Referring to FIG. 3, this shows the overall power circuit for controlling the actuators and wherever possible, the circuit components within the various blocks have been identified with reference to the numbers used in FIG. 1. Control pulses from a governor arrangement are supplied through inputs 44A to a logic circuit which is indicated at 44 and this supplies control pulses to the energising thyristors 16, 17, 18 and 19 and also to the thyristors 34, 35, 36, 37 and the transistor 38 associated with the supply of holding current. It is essential to ensure that the chopper circuit is inoperative during the supply of current to the actuators and during the collapse of current therein. A circuit component indicated at 45 is therefore provided to control the operation of the transistor 23. In addition, the transistor 23 is controlled by a circuit indicated at 46 which measures the voltage across the capacitor 20.

As previously stated, the capacitor 24 is initially charged by way of the resistor 30, and the thyristors 26 are controlled by a delay network 47 which also supplies a signal to the logic unit 44 to prevent control pulses being supplied to the various thyristors until the initial delay period has passed. In addition, a circuit 48 is provided which prevents operation of the logic circuit if the supply voltage should fall below a predetermined value. Finally, a circuit 49 is provided which again prevents operation of the logic circuit in the event that for some reason or other, one of the thyristors 16-19 should remain in a conducting state at the end of a cycle of operation. In this situation the capacitor 20 will be fully discharged and when the transistor 23 is rendered conductive, the current flowing through the transistor and the inductor will flow into the winding of the respective actuator. A very low voltage will therefore be detected by the circuit 46 and this is used in the circuit 49, to inhibit further operation of the logic circuit. The circuit 49 resets after a delay period so that a further attempt at normal operation can take place.

Claims

1. A power circuit for an electromagnetic actuator comprising a first capacitor, a second capacitor, means for charging said second capacitor from a source of electric supply, a charging circuit through which said first capacitor can be charged from the second capacitor, said charging circuit comprising a chopper circuit including an inductor, a transistor having its collector emitter path connected in series with the inductor and a first diode connected in a series circuit including said inductor and said first capacitor, a first unidirectional switch means which when closed connects the actuator in circuit with said first capacitor thereby to cause a high initial current flow in the winding of the actuator, a low voltage source of supply, a second unidirectional switch means operable to connect said low voltage source of supply in circuit with said winding. said second unidirectional switch means being operable to deliver a holding current into the winding when said first capacitor has discharged to approximately the voltage of said low voltage source, means responsive to the voltage across the first capacitor for controlling the conduction of said transistor, a third capacitor, a second diode connected in series with said third capacitor, said third capacitor and second diode being connected in parallel with said first capacitor and a third diode connected to said third capacitor and through which energy stored in the winding of the actuator can be transferred to the third capacitor when said second unidirectional means is opened to de-energize the actutor.

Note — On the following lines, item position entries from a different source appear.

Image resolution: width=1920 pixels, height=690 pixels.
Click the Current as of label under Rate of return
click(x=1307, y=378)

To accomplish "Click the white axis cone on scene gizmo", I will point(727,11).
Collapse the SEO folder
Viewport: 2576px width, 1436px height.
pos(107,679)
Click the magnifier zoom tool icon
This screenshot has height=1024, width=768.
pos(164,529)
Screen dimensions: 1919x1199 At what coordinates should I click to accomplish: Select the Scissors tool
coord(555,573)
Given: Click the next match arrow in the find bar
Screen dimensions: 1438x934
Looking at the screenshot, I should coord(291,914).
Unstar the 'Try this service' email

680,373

2. A power circuit according to claim 1 including switch means operable to equalize the voltages on the first and third capacitors prior to charging the capacitors.

3. A power circuit according to claim 1 in which said first and second unidirectional further switch means comprise thyristors, said second unidirectional switch means including a transistor having its emitter collector circuit connected in series with the thyristor.

4. A power circuit according to claim 1 in which said low voltage source of supply includes a constant voltage transformer.